Round to the nearest foot
Custom runners are cut in 1-foot increments. If the result lands between sizes, round down — a runner that's an inch short reads intentional; one that's an inch long buckles at the wall.
Measure the width at the narrowest point
Hallways are rarely a perfect rectangle — door trim, baseboard heating, and floor vents all eat into the runnable width. Measure the narrowest stretch, then subtract 8 inches (4 on each side). 24" or 30" wide covers most homes.
Account for thresholds and door swings
If a door swings over the rug path, the runner needs to clear it — pad and all (about 1/2" lift). Walk each door open before you commit to a length.
Order the cut
With width and length locked in, head to the configurator. We cut to your spec and bind the edges; total lead time is usually 1–2 weeks.
Common mistakes to avoid
- Measuring wall-to-wall and ordering that exact length — leaves no margin and makes the runner look stretched.
- Forgetting the rug pad height — adds about 1/2 inch under the runner, which catches under doors that already swing tight.
- Picking the widest size that fits without checking the narrowest point — the runner will catch on baseboards or trim.
Ready to order?
Custom-cut runners in your exact width and length, bound and finished by hand.

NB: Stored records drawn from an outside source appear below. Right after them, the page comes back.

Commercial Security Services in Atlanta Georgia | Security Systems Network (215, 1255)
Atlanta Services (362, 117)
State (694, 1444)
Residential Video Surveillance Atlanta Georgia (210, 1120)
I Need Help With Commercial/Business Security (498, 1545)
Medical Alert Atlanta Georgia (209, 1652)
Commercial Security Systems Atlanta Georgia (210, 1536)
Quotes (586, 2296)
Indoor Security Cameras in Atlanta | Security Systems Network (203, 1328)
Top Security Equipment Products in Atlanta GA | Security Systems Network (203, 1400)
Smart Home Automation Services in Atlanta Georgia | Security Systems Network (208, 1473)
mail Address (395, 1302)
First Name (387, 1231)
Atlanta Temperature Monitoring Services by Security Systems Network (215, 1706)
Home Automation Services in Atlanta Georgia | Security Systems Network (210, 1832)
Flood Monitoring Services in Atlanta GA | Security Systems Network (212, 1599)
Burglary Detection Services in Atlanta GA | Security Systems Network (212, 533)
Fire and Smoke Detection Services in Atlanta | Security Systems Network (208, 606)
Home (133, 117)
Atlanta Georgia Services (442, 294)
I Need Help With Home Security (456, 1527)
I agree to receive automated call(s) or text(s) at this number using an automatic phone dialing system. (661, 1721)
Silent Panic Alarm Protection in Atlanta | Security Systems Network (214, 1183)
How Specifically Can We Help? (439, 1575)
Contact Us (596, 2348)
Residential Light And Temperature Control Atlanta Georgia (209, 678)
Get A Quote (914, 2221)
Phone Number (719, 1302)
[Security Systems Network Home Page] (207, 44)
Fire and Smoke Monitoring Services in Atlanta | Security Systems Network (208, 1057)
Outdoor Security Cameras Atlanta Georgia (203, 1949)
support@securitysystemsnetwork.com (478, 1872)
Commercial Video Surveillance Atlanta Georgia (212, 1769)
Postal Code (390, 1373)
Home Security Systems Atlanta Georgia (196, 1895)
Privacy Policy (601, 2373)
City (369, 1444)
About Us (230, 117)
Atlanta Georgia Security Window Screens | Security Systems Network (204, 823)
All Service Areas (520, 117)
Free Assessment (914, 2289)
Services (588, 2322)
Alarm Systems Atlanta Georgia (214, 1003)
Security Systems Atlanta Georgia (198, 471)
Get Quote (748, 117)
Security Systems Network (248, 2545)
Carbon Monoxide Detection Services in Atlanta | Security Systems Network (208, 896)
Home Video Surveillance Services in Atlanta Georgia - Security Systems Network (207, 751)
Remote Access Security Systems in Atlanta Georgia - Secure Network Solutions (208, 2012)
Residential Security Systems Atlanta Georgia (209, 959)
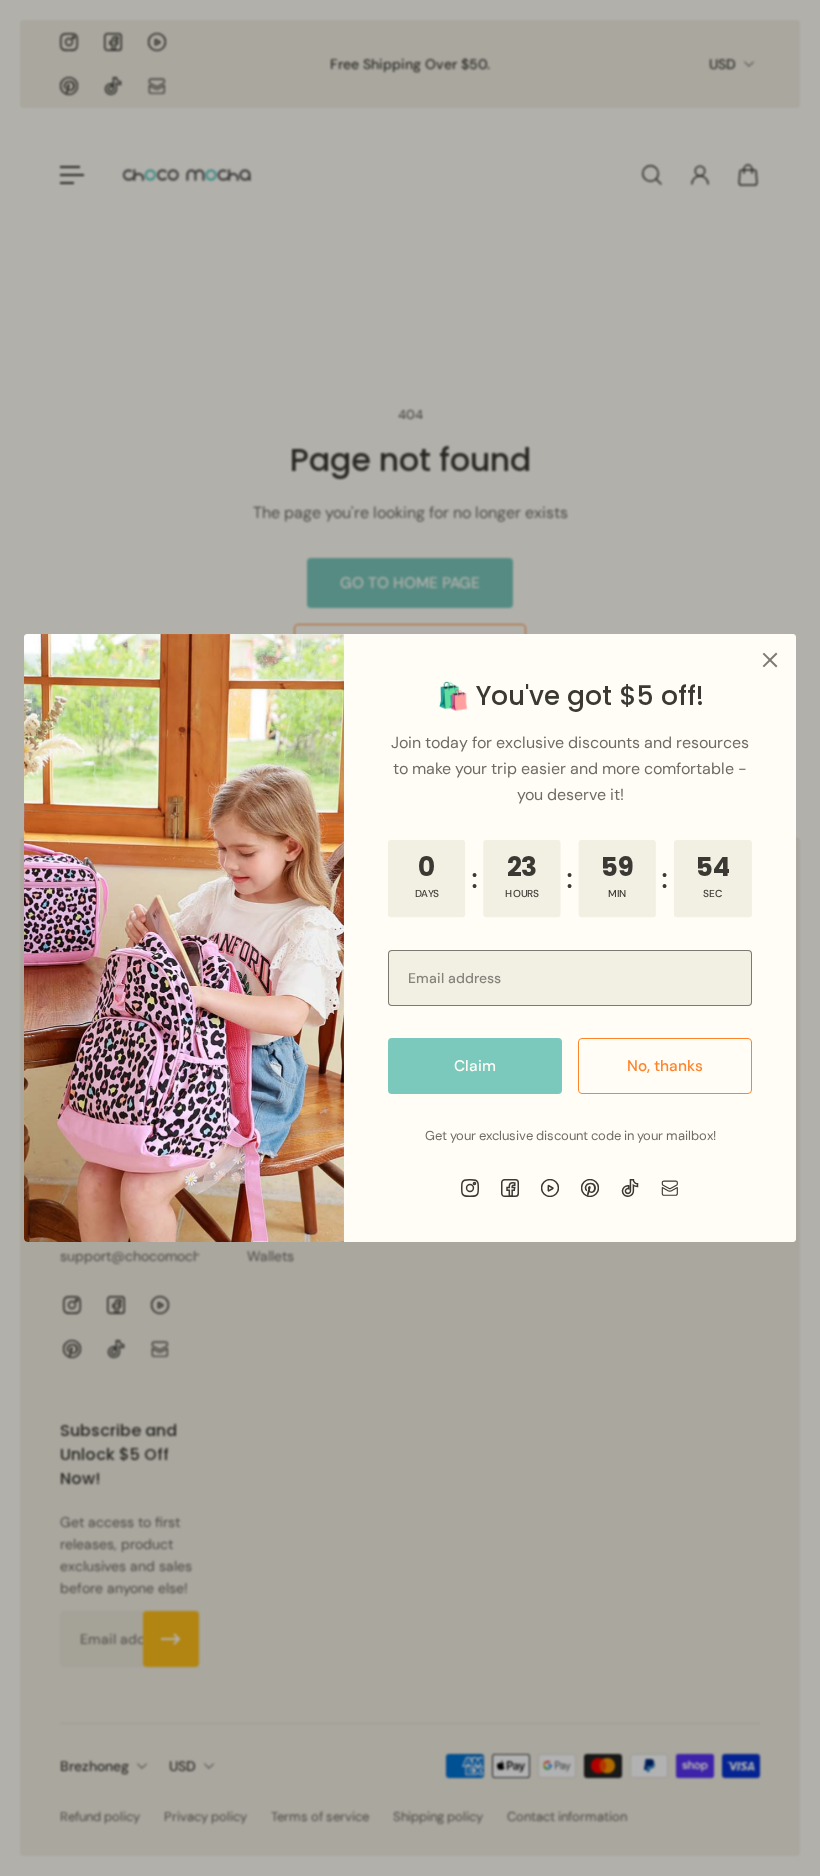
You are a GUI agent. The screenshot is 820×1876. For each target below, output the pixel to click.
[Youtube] (550, 1188)
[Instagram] (470, 1188)
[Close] (770, 660)
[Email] (670, 1188)
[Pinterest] (590, 1188)
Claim (475, 1066)
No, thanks (665, 1066)
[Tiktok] (630, 1188)
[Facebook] (510, 1188)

Most orders ship in 1–2 weeks.
Configure your runnerFrequently asked
Can I run a single piece around an L-shape or 90° turn?
No — runners are cut from a single straight roll. For an L-shaped hallway, you'll want two pieces meeting at the corner, or a small accent rug at the turn. The 4–6 inch end margin rule applies to each piece independently.

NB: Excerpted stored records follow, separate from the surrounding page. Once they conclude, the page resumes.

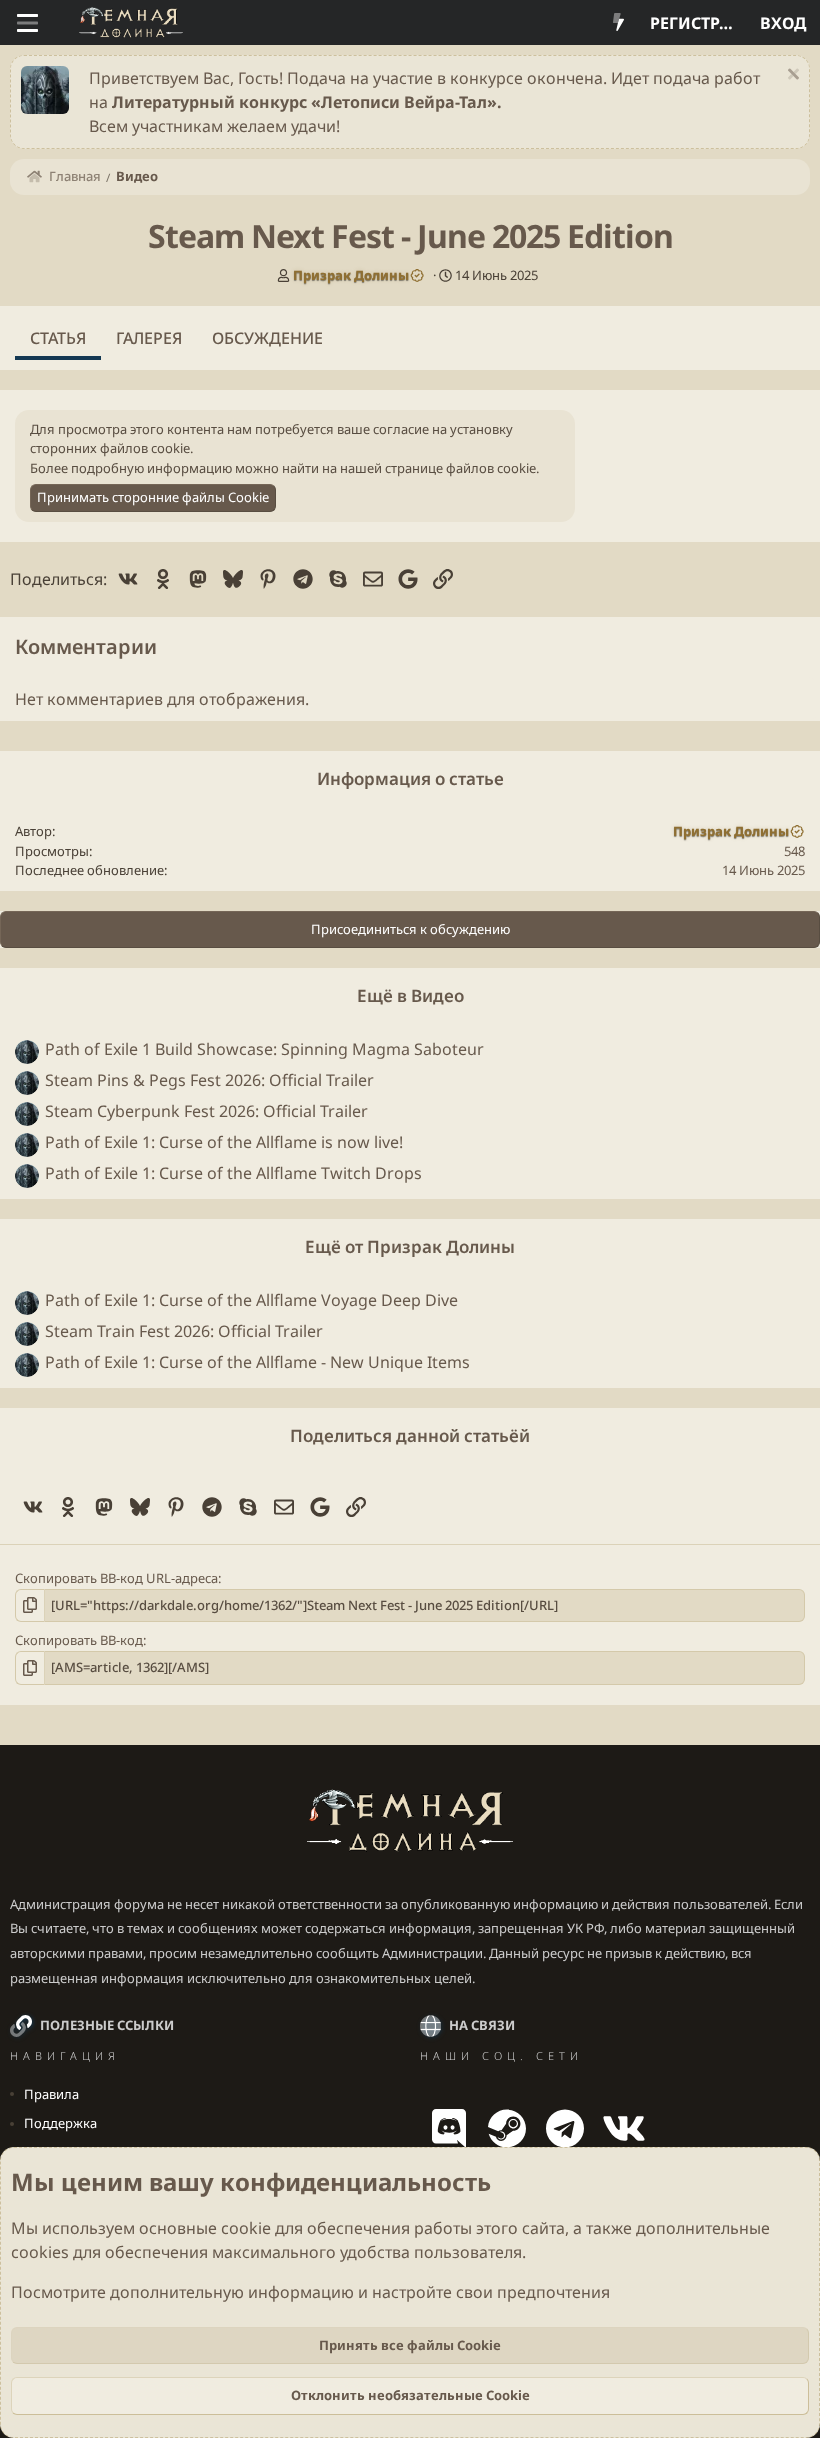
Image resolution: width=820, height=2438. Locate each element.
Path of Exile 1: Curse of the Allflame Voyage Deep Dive (251, 1300)
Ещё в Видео (410, 995)
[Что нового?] (618, 23)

What's the right runner width for a narrow hallway?
If your hallway is 36–42" wide wall-to-wall, a 24"-wide runner usually looks balanced (8–9" of bare floor on each side). For 42–54" hallways, 30" wide is the standard pick. We stock both widths in custom lengths up to 99 ft.
Should the runner go all the way to the door at the end?
Stop 4–6 inches short. A runner that runs right to a door looks like the previous tenant's leftover wall-to-wall, and it'll catch on the door swing as soon as the seasons change.
Do I need a rug pad under a hallway runner?
Yes. Hallways are high-traffic — a pad keeps the runner flat (so it doesn't ruck and trip people), protects the floor underneath, and absorbs sound. The pad should be cut about 1" smaller than the runner on each side so it's not visible.